Comparison of Site-Specific PEGylations of the N-Terminus of Interferon Beta-1b: Selectivity, Efficiency, and in Vivo/Vitro Activity

Abstract

PEGylation, including nonspecific and site-directed approaches, is a well-established and validated strategy to increase the stability, in vivo plasma retention time, and efficacy of protein pharmaceutics together with a reduction in immunogenicity and hydrophobicity. Site-directed conjugation by PEG-aldehyde is the most widely used method for N-terminal modification; however, the generation of multimodified products is inevitable because of lysine chemistry, which always leads to difficulties in purification and quantification. In this study, we developed a specific PEGylation strategy through the periodation of the N-terminus of interferon beta-1b (IFN-β-1b) followed by the coupling of PEG-hydrazide. The prolonged elimination half-life and significantly diminished immunogenicity of the PEG-hydrazide-modified protein indicated the development of an effective process for improving the pharmacology and immunogenicity of IFN-β-1b. We further conducted comparisons on the selectivity, velocity, yield, and pharmacokinetics of the two methods.
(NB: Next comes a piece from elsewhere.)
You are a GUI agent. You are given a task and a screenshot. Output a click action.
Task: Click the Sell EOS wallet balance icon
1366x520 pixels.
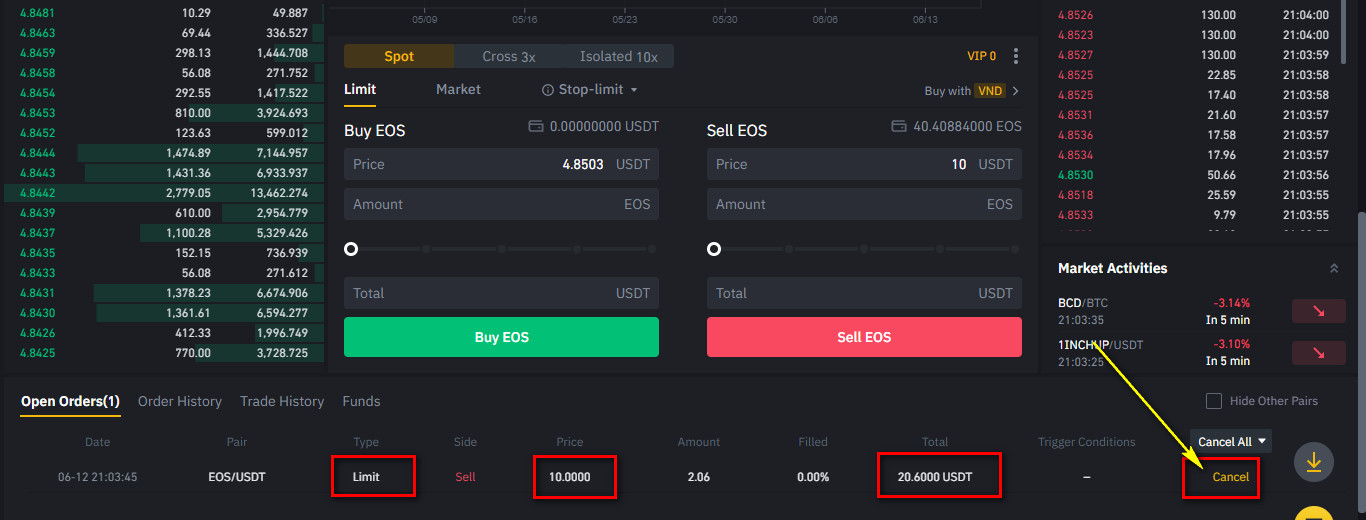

The results demonstrated that the hydrazide-based conjugation was a highly specific coupling reaction that only produced homogeneous N-terminal mono-PEGylated conjugate but also generated heterogeneous multimodified products in the aldehyde-based process. In addition, a better PEGylation yield was found for the hydrazide conjugation compared with that of the aldehyde strategy. These investigations supply a practical approach for the site-specific modification of proteins with an N-terminal serine or threonine to achieve improved homogeneity of the conjugates as well as enhanced pharmacological properties.